Wanda blinks, and the Black Widow is pinning her to the floor with an arm across her throat.
"What was that?" Romanov demands. "Your focus just evaporated."
Wanda can't help but glance toward the door, and Romanov's sharp gaze follows. "What? What is it?"
"Nothing," Wanda says. "Sorry. Sorry. Let's go again."
Natasha stands back, offers Wanda a hand up. Wanda is amazed at the Avengers, their openness and willingness to give her a second shot at life. She nearly destroyed them from within — the Hulk is still missing — and yet here she is, accepted within their ranks. The Black Widow pulls no punches, but neither is she vengeful.
Natasha looks Wanda up and down, and whatever she sees makes her shake her head.
"I think we can be done with hand to hand for today. Get in some cardio, your heart rate is still too high."
"Thank you," Wanda says, with a little tip of her head she can't seem to hold back. It doesn't seem like Romanov could be much more than ten years her senior, but Wanda can't help but defer to her as she would to a master.
Natasha's fine brows draw together slightly, but she returns the nod, decisively.
Across the room, Steve Rogers is sparring with Sam Wilson. Rogers is holding back, but Wilson is sweating hard. The Avengers know that pushing through that edge is the only thing that keeps them alive.
Pietro brushes her shoulder, a comfort she has never been without, till now.
Wanda goes to the pool, changes into her suit, and begins to do laps. Six weeks ago, she hadn't even known how to swim, but now, she glides easily through the water, every stroke improving her strength and endurance.

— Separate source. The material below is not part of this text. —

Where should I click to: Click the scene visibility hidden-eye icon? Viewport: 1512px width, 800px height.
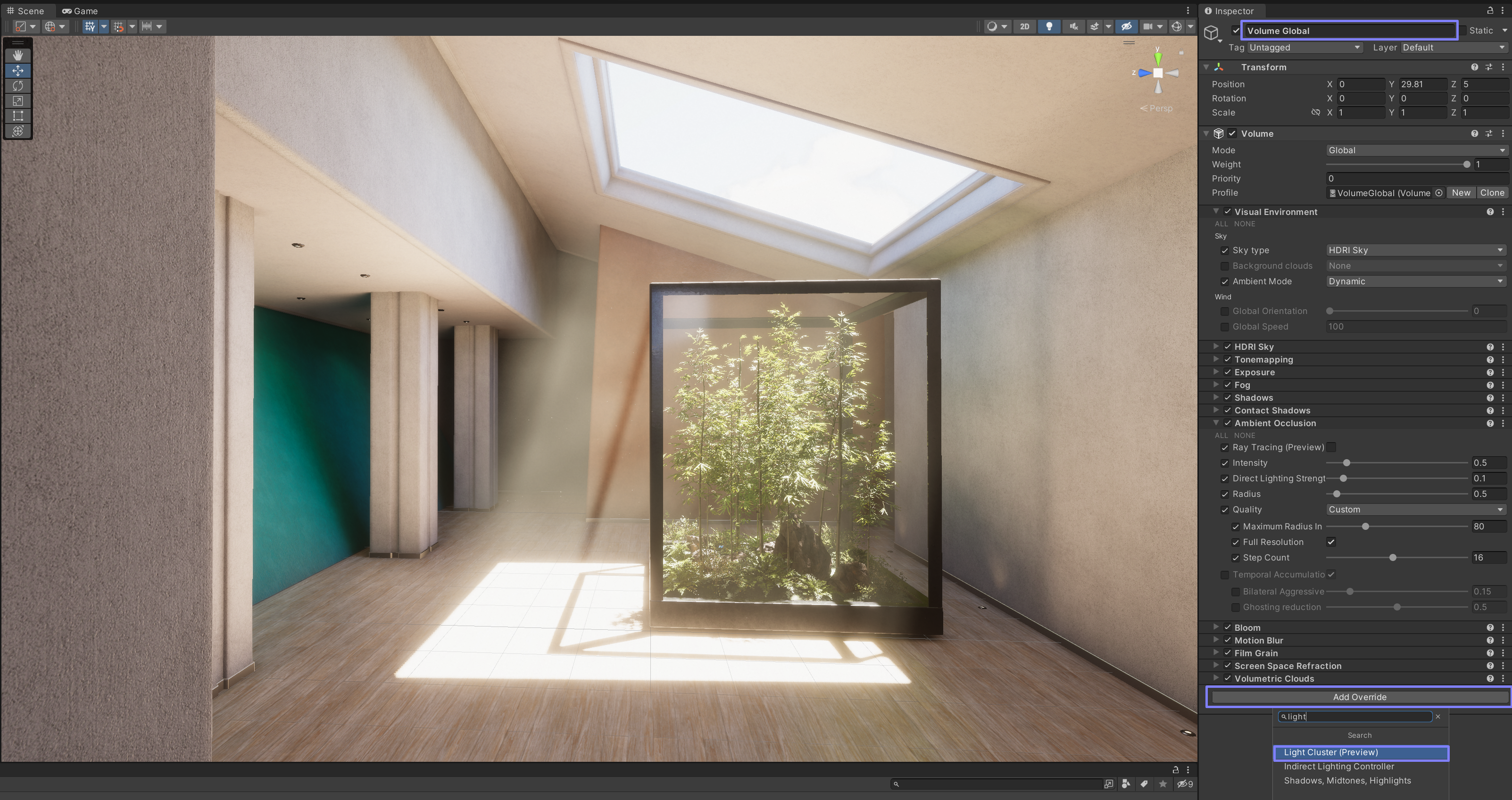(1126, 26)
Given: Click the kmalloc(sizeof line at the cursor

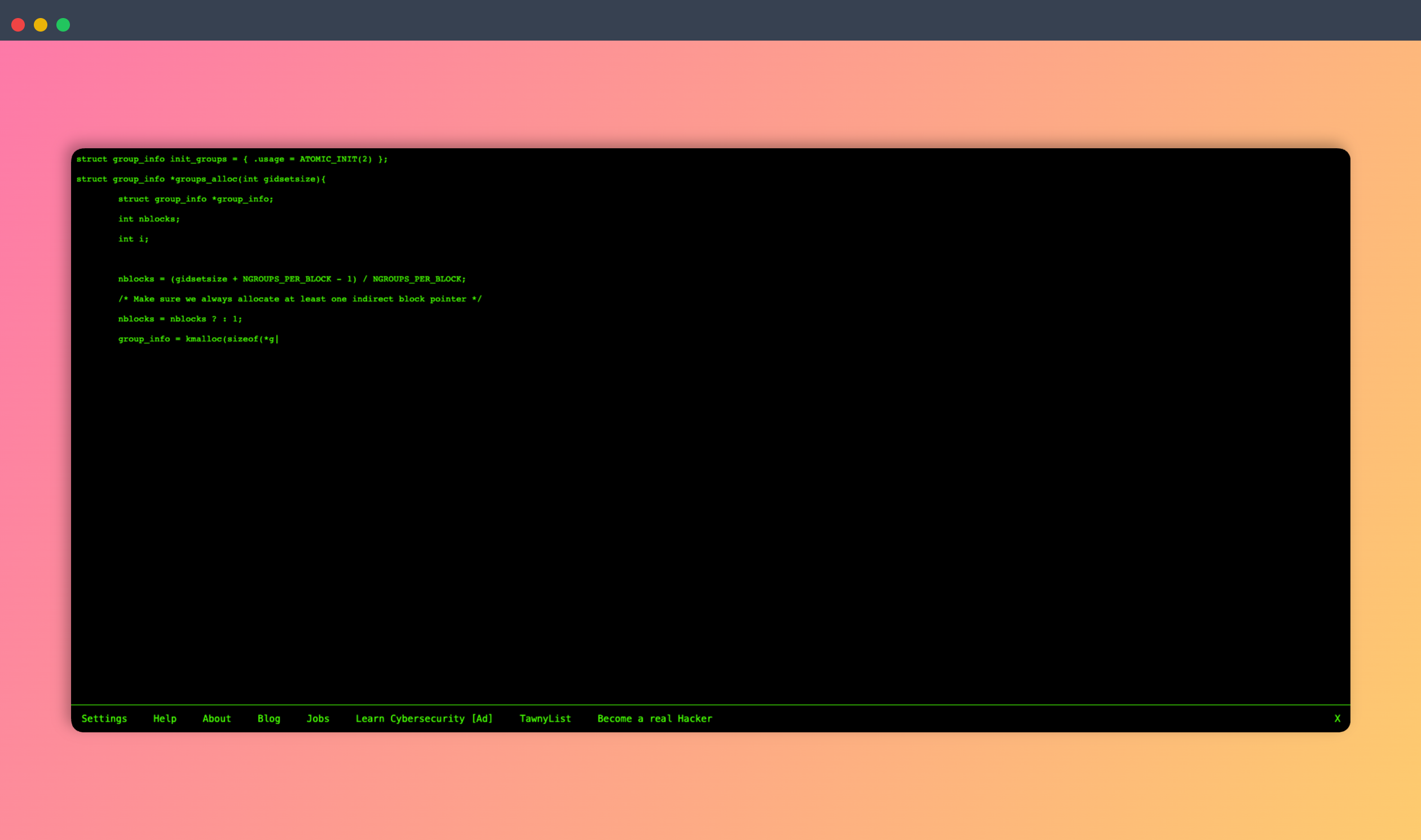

Pietro stares up at her from the bottom of the pool, wearing a bright smile and nothing else, bubbles streaming out of his nostrils. His fine blond hair undulates around his face — he's so happy, so relaxed.
So dead.
Wanda thrusts herself out of the pool, pads blindly to the lockers. Mindlessly she showers the chlorine out of her hair, throws her wet suit into the laundry, dresses.
Pietro falls in step beside her on her way back to her quarters. She knows his pace so well. She feels the heat he gives off. His particular scent — the scent of her twin — wafts across her senses.
He is not real.
He is gone.
The sun sets. Wanda drifts to the refectory for the evening meal.
Fighters in training require a high caloric intake, and Rogers has mandated that all meals be taken in common unless there are extenuating circumstances, to build morale and camaraderie. Four hearty meals are served daily, from 6-7 am, 11 to noon, 4- 5 pm, and 9 − 10. Rogers sits down next to her.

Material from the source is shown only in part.